Passage -
As hollow as it might sound, though, these were my heroes. I ached and rooted for every one of them as they failed daily on baseball’s Broadway stage, Yankee Stadium, facing two opponents every time they stepped onto the field: the American League team of the moment and the Yankees teams of the past. My father’s Yankees.
There won’t be a better book about the Yankees this spring than “Damn Yankees,” edited by Sports Illustrated veteran Rob Fleder. Consider a line-up that includes Frank Deford, Dan Okrent, Roy Blount Jr, Richard Hoffer, Bruce McCall, Leigh Montville, Jane Leavy, Rick Telander, Dan Barry, Tom Verducci, and Steve Rushin.
Will Leitch has a hilarious article about the uncensored joys of watching a game in the stands at Yankee Stadium; Charlie Pierce offers a wonderful take down of Jerry Seinfeld’s glib “rooting for laundry” routine; William Nack and Michael Paterniti deliver elegant pieces about the Bronx Zoo Era team; Bill James gives us the 100 best seasons ever by a Yankee catcher, and J.R. Moehringer and Colum McCann come through with beautiful memoir essays. And then there’s our man, Pete Dexter, who writes about Chuck Knoblauch in such a strange, funny, and true manner that his story will stick with you for a long time.

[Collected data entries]
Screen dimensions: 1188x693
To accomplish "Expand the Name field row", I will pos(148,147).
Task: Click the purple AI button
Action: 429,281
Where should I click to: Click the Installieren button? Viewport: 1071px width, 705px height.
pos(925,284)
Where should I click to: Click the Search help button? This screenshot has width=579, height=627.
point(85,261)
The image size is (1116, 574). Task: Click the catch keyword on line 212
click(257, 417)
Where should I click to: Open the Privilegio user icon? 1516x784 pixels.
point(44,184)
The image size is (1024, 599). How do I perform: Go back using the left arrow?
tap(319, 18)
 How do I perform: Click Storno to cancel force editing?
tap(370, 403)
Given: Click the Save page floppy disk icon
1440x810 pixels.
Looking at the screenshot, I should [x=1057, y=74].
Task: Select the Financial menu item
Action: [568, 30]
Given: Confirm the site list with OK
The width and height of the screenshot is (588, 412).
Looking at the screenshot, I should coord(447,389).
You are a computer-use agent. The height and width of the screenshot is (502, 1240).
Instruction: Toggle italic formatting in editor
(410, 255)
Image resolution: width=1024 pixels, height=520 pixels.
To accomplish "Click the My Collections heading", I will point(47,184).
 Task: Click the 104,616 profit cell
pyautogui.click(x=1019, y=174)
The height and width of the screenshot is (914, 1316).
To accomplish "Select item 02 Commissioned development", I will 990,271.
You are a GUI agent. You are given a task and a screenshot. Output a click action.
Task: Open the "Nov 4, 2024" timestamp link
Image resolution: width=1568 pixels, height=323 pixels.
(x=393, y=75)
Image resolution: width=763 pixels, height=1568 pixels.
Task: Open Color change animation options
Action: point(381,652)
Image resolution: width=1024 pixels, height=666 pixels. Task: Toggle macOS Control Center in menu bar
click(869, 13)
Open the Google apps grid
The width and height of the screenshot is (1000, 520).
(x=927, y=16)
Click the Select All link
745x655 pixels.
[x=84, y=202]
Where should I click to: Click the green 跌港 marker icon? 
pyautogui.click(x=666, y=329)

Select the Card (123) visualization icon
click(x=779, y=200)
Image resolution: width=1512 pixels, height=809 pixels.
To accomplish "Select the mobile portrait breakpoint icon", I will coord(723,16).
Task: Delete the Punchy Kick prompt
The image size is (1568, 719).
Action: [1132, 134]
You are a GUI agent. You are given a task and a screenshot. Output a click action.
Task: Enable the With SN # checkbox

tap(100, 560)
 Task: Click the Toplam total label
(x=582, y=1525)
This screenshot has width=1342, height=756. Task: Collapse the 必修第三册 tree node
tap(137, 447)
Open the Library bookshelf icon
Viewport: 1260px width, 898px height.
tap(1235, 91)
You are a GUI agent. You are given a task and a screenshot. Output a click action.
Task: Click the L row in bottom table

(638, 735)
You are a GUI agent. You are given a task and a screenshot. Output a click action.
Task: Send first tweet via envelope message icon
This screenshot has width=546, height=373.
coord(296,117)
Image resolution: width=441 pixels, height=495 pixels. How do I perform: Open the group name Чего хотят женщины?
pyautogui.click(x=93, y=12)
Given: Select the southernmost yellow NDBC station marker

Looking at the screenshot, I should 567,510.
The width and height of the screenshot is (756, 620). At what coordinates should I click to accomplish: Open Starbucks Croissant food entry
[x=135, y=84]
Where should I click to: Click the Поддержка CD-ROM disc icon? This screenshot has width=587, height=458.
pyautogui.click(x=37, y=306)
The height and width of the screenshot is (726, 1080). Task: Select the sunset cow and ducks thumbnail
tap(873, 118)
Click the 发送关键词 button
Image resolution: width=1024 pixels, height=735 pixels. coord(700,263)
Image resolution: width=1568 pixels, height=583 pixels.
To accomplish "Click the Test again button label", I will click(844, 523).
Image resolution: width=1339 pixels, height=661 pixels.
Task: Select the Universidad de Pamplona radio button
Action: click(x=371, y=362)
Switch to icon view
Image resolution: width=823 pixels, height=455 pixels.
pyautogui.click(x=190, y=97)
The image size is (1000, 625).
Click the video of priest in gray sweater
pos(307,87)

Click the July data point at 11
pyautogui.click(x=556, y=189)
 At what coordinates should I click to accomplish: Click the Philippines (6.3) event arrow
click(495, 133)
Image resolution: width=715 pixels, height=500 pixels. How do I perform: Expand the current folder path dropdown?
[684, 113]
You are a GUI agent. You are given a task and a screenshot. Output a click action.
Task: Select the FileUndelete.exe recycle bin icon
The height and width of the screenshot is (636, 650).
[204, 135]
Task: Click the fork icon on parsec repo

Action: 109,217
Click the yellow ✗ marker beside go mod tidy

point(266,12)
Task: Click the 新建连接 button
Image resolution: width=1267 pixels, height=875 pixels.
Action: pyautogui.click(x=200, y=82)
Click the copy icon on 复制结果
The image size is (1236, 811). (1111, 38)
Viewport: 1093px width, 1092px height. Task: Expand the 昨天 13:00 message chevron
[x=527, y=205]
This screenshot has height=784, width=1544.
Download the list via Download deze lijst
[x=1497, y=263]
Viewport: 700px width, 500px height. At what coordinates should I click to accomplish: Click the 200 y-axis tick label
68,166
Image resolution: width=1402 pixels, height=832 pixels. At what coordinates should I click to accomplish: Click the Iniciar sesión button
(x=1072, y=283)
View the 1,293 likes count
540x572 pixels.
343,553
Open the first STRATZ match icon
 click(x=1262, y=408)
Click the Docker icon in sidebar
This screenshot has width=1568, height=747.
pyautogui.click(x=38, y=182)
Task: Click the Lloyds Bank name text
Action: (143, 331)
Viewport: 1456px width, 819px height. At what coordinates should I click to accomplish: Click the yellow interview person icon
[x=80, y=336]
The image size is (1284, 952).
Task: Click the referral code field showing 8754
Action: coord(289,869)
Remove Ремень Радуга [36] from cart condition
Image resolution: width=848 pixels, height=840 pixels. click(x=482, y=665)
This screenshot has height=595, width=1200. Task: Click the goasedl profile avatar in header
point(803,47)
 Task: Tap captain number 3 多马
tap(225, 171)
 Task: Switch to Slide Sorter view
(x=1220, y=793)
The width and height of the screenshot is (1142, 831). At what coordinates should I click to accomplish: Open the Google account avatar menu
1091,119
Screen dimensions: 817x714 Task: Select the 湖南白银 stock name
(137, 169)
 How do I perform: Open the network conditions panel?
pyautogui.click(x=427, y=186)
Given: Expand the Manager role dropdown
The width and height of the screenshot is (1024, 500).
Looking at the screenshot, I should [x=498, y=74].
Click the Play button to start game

Work required -
Answer these questions from the passage on the book "Damn Yankees":
1. What two opponents did the heroes face every time they stepped onto the field?
2. Who edited "Damn Yankees"?
3. Which player does Pete Dexter write about?

Task answer -
1. The American League team of the moment and the Yankees teams of the past.
2. Rob Fleder.
3. Chuck Knoblauch.